What does your result really mean?
According to the experts at TaxDown México and CONTPAQi, the process is basically a final review: you compare what you paid month by month against what you really owed at the end of the year.
“The SAT system returns a final figure based on your invoiced income and expenses,” explain the specialists.
Balance in favor means that you paid more. Maybe for medical deductions or mortgage interest. In this case, the tax authority has to return that surplus to you.
Balance against is the other side: the withholdings were not enough. This usually happens when you have two employers or you didn’t take advantage of all possible deductions.

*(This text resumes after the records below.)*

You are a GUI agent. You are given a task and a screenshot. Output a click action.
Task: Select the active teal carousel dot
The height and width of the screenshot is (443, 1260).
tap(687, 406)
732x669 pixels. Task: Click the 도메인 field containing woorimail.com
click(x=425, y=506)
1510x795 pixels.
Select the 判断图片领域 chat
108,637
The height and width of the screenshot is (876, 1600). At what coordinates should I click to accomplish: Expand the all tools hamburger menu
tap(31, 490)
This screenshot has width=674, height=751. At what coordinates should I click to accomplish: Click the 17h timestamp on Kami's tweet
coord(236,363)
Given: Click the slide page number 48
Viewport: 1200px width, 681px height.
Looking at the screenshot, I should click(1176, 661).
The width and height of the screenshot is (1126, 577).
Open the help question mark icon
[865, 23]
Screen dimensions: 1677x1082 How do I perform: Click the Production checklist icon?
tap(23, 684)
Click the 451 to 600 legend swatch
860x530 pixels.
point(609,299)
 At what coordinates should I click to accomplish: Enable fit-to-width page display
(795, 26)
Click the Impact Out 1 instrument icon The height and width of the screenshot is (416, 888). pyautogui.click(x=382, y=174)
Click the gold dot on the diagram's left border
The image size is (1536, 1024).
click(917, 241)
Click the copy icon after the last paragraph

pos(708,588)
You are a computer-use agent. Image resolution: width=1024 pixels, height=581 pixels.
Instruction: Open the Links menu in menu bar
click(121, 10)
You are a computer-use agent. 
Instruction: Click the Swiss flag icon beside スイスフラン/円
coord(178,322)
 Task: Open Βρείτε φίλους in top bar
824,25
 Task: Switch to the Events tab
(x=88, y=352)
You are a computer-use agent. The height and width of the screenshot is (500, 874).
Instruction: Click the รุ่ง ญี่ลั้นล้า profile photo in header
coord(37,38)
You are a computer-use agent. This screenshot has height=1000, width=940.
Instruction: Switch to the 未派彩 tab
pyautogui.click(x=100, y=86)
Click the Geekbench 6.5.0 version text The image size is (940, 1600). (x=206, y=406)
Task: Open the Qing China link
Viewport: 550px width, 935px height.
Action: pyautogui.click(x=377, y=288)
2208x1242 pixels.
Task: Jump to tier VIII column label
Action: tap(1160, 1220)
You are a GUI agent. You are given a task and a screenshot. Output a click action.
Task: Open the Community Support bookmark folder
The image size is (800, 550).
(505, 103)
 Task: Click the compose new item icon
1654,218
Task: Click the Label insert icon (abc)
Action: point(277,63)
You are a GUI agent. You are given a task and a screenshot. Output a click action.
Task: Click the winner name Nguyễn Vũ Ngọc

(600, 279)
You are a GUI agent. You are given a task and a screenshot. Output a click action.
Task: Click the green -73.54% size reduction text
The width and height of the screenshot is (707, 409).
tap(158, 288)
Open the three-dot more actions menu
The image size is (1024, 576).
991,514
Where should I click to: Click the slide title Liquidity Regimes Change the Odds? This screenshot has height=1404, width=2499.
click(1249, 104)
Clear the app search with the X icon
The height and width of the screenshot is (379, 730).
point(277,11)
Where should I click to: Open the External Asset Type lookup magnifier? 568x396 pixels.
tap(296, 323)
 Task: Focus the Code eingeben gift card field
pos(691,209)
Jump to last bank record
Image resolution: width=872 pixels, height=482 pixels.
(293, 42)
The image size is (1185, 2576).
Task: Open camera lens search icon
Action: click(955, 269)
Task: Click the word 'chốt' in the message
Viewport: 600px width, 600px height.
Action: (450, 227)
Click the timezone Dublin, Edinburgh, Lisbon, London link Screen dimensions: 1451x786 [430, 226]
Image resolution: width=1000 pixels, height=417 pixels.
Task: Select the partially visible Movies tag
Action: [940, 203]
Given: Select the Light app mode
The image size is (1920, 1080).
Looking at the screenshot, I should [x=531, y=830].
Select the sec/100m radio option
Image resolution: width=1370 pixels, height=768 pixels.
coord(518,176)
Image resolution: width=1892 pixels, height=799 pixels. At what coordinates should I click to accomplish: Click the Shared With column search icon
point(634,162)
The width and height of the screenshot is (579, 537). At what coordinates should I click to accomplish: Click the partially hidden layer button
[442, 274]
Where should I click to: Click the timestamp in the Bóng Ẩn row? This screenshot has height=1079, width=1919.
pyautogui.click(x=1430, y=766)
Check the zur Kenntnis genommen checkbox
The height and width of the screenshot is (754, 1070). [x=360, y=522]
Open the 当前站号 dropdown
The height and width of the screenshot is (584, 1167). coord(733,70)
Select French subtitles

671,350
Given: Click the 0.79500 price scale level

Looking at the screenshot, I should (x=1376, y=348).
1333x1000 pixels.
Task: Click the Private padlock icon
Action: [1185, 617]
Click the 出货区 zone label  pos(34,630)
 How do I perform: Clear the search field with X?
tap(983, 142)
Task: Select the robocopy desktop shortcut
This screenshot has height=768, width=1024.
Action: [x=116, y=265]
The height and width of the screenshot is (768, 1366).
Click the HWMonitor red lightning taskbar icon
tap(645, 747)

This is how it impacts you in real life
If you have favorable balance:
- The money returns directly to your CLABE account (if everything is correct)
- If it exceeds $150,000 MXN or you change bank account, you need an e.signa
- You can leave it as a credit for future taxes
If you have a balance against:
- An immediate debt is generated that you must pay off
- By submitting on time, you can pay in up to six months
- But be careful:
“If you are late with partial payments, surcharges will be generated by the tax authority,” warns CONTPAQi.
These fines can inflate your original debt considerably.
In the end, more than a bureaucratic procedure, this declaration is that moment where fiscal policy touches your daily life. Where last year’s decisions become money that goes in… or out of your pocket.